MIFF Session #7: RUMOURS

When your movies are as signature as Guy Maddin's the slightest deviation in style will send the fanbase into conniptions and seizures. Maddin made his career with films that looked like they were shot in 1911 with audio from 1927. Often overlooked in this aesthetic is how the dialogue and actions of the characters were a lot bolder than that suggested. But there was a cosiness attached to the dawn of cinema world we entered at the Maddin by-line. So, when the G7 world leaders lined up in the opening shot of Rumours in crisp digital video and vibrant colour, I thought: oh crikey, what will the fans be thinkin'?

It would be remiss of me to omit the presence of recent collaborators Evan and Galen Johnson who were to varying degrees standing beside Maddin in the creative control bit of the credits. The screenplay for Rumours is credited solely to Evan Johnson. A brief title sequence seems to suggest the kind of old movie world building but when it zaps back to contemporary clarity that short glimpse is the anomaly.

I'm going to do something unusual for me, simply because it says it all in a few words. The IMDB synopsis goes like this: "The leaders of seven wealthy democracies get lost in the woods while drafting a statement on a global crisis, facing danger as they attempt to find their way out." That pretty much tells you all you need to know, including the irony at the heart of the film.

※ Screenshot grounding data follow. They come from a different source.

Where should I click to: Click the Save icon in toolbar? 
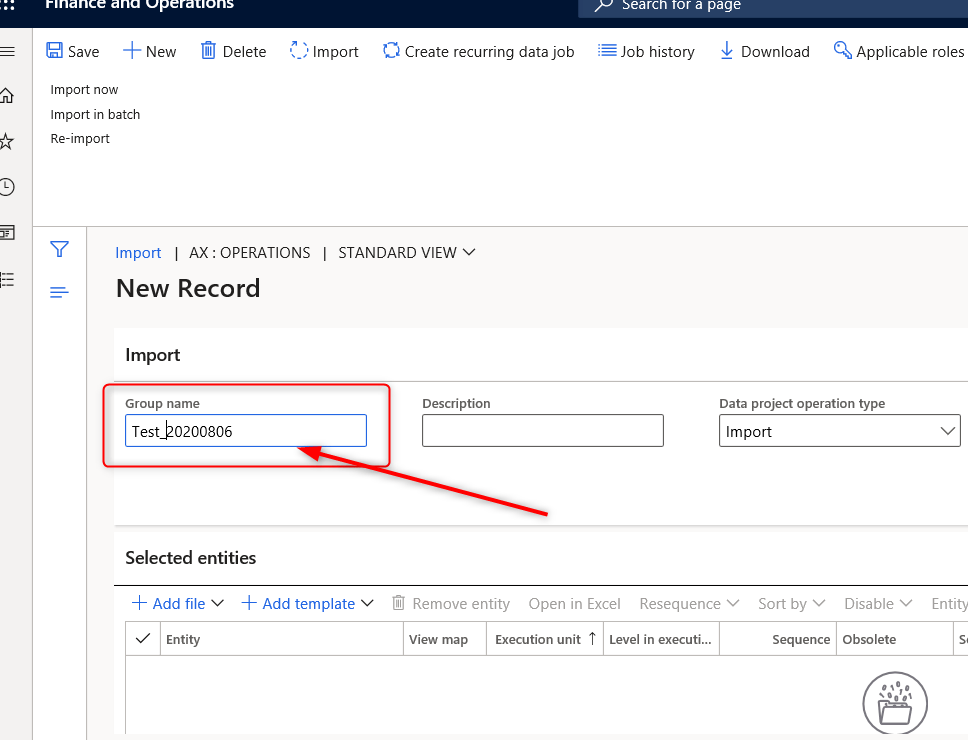coord(55,51)
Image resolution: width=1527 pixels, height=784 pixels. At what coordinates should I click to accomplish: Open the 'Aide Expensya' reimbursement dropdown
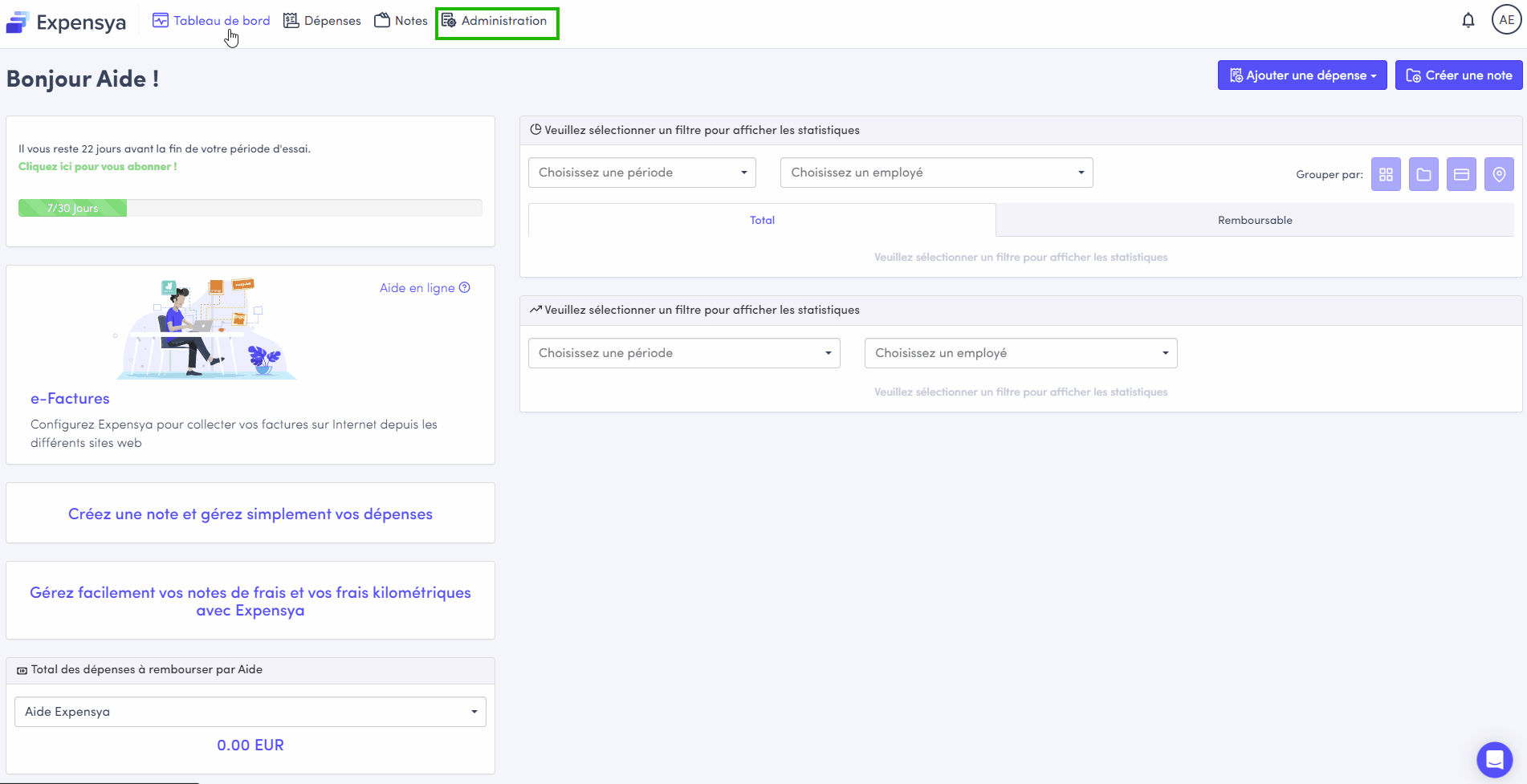pyautogui.click(x=250, y=712)
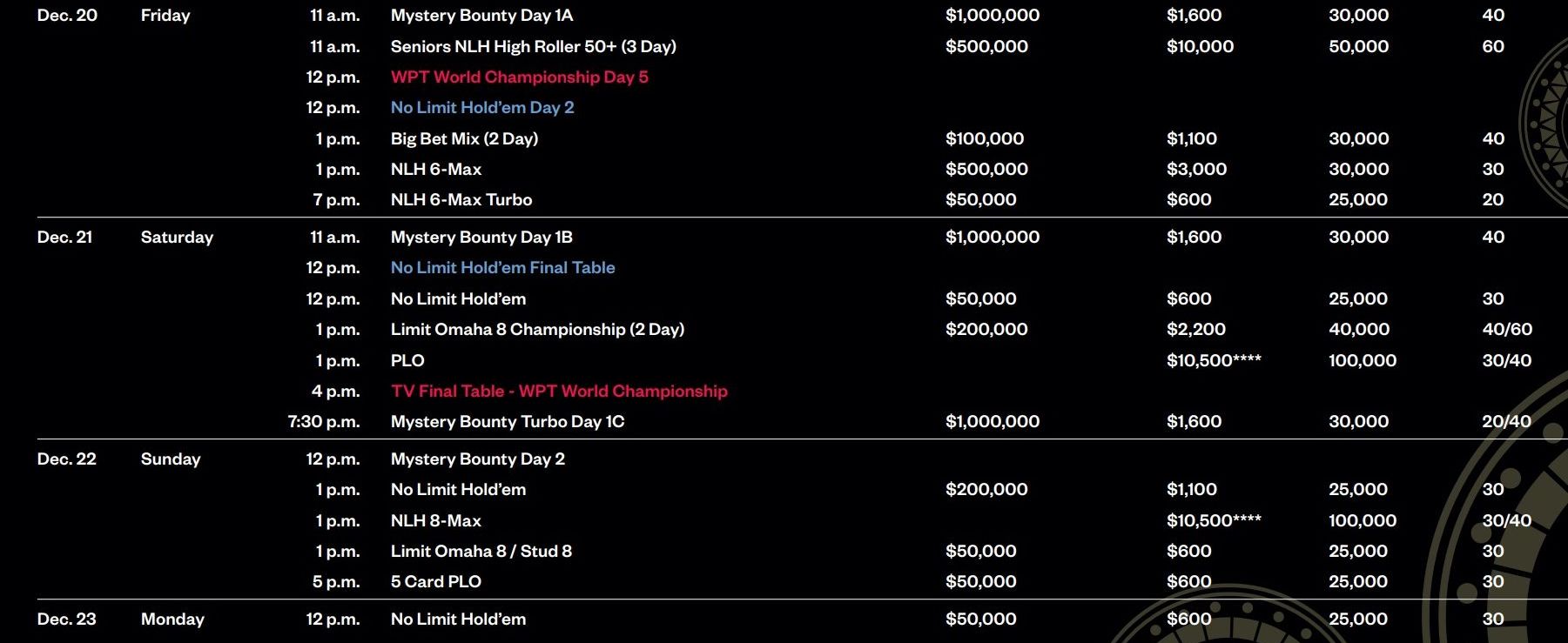Click Mystery Bounty Turbo Day 1C event
The width and height of the screenshot is (1568, 643).
508,422
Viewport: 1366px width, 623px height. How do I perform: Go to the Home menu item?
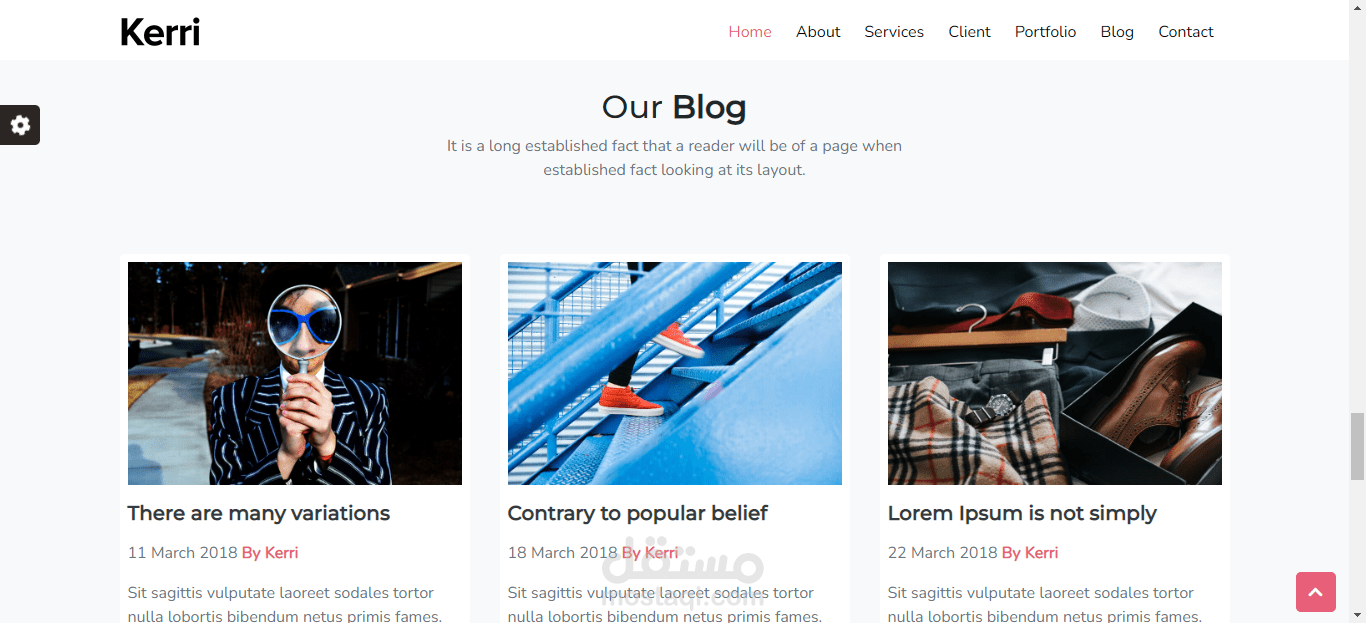click(750, 32)
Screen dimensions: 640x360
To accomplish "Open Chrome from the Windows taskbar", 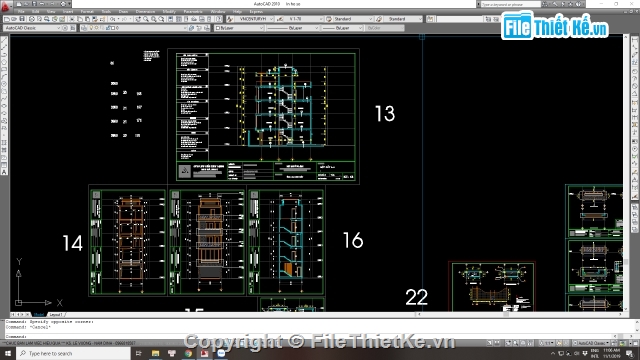I will [x=188, y=353].
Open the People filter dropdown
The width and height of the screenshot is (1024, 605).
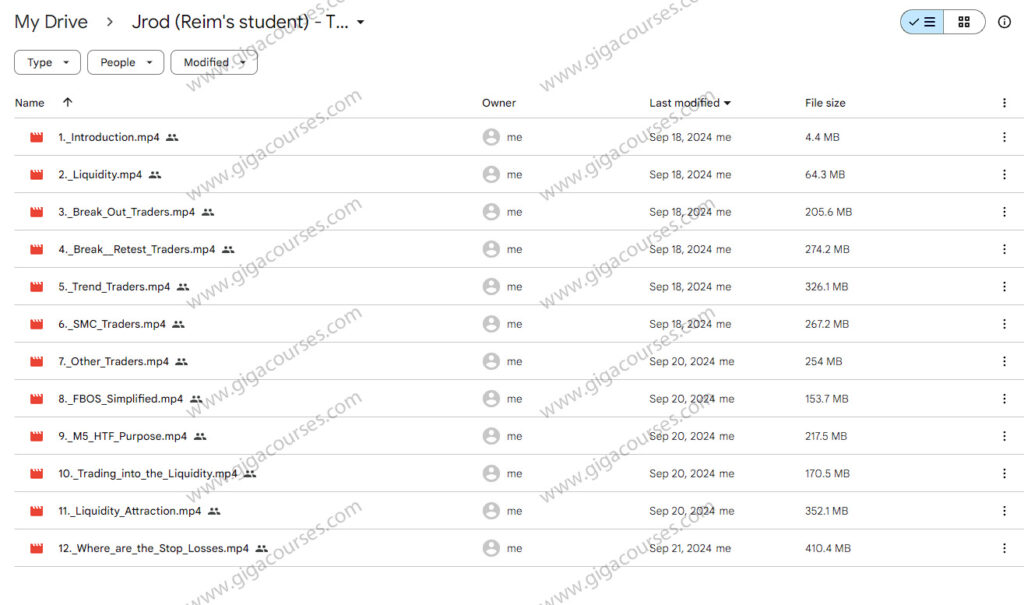(125, 62)
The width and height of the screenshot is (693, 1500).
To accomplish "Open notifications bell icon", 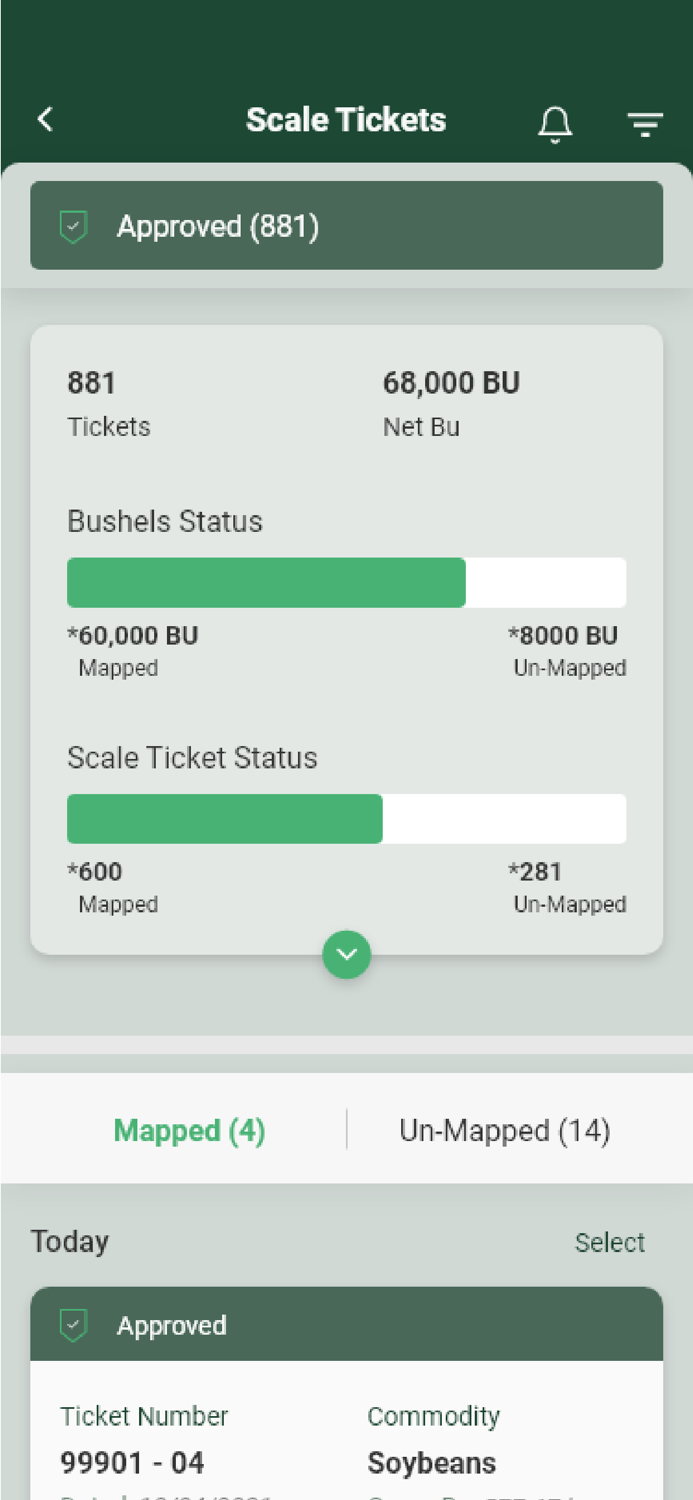I will (x=555, y=124).
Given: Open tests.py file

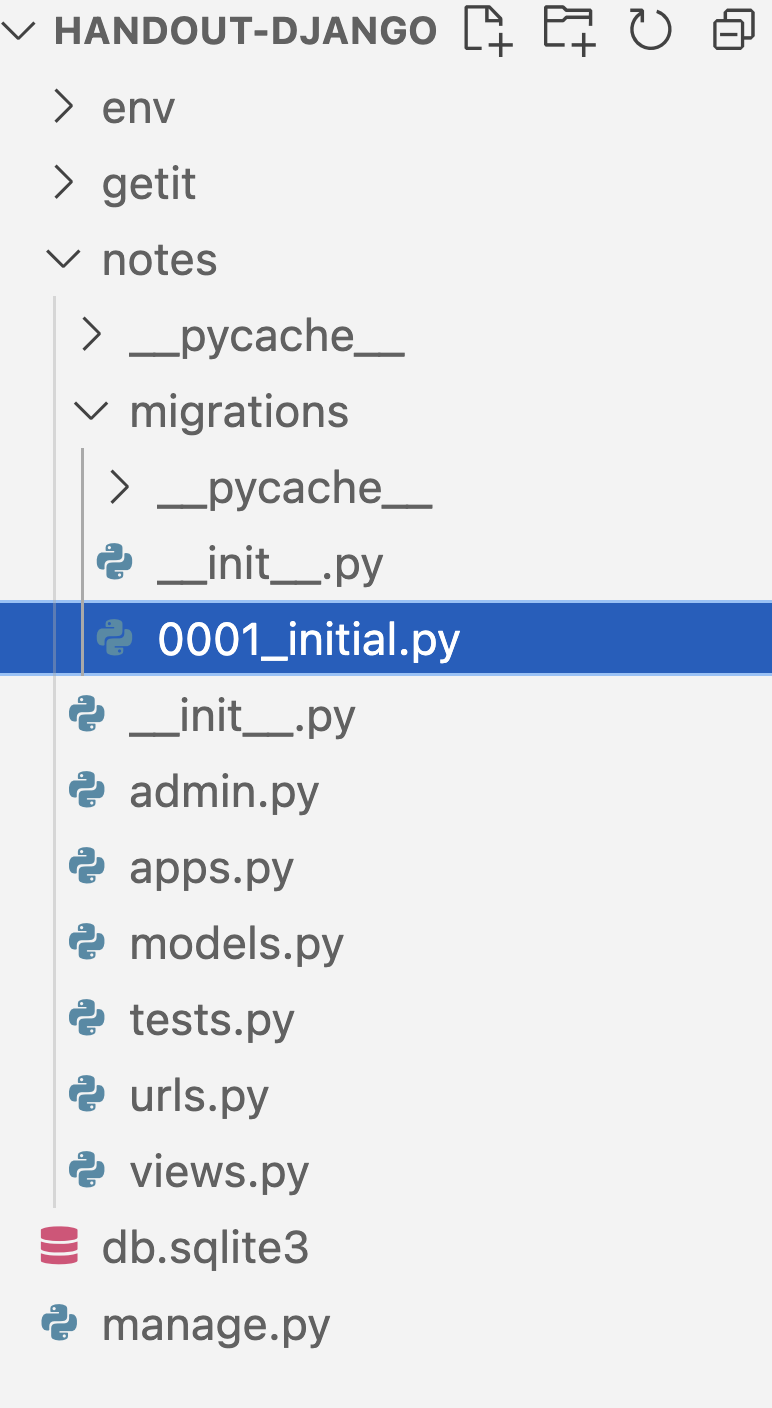Looking at the screenshot, I should coord(212,1019).
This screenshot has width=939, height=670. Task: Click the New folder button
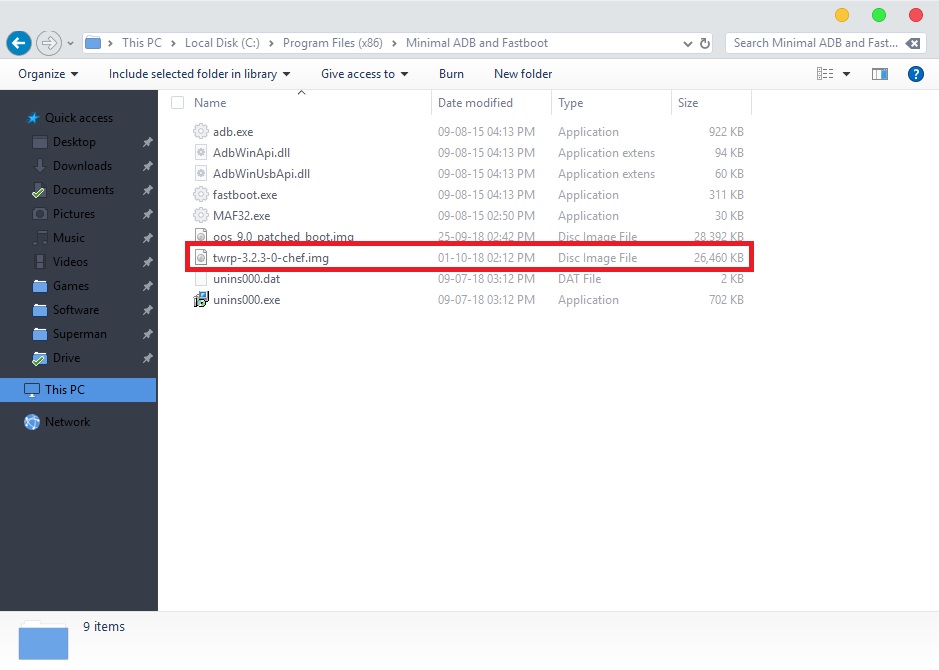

The leaders struggle to concoct the statement they need to assure the waiting world that the worst will be met with the best. At dinner, they fall prey to the food and wine or mentally wander, rendering them incapable of doing more than expressing a kind of writer's block gibberish. When the servants vanish and the dignitaries appear to be alone, they take to the path through the surrounding woods to get back to civilisation, workshopping the statement without success, while joining in the recitation of a previous statement as though it's an old school song. There are forces and figures in the woods like a giant brain, a diplomat who can now only communicate in Swedish and a gaggle of self-pleasuring zombies. What does it all mean? The ending ties the bows and presents a logical conclusion.

The conventionality of the look appears well before the halfway mark to oppose the absurdism of the situation. These people who are remote from the effects of whatever crisis rages outside of their bubble, who are confounded by the task of reassurance, even one as tokenistic as this, is the stuff of fairytales and the concluding address has a dream logic strangeness to it which feels oddly comforting.

The audience around me included a lot of titterers. I always offer doubt with this:  maybe they are seeing something funny which is bypassing me completely. All too often, it's down to either an unfamiliarity with the type of film they got vs what they expected, or that they expected so much from what they knew that they turned the laughter switch on to automatic, set and forget. There is a wealth of humour in Rumours but it's not Flying High with a belly laugh in every line. If they are responding like that because Guy Maddin films bring that out in them then maybe he should return to the old look and feel. But that would only threaten him with stasis and saturation. This is an enjoyable film from beginning to end but it got me thinking about what are probably the wrong things.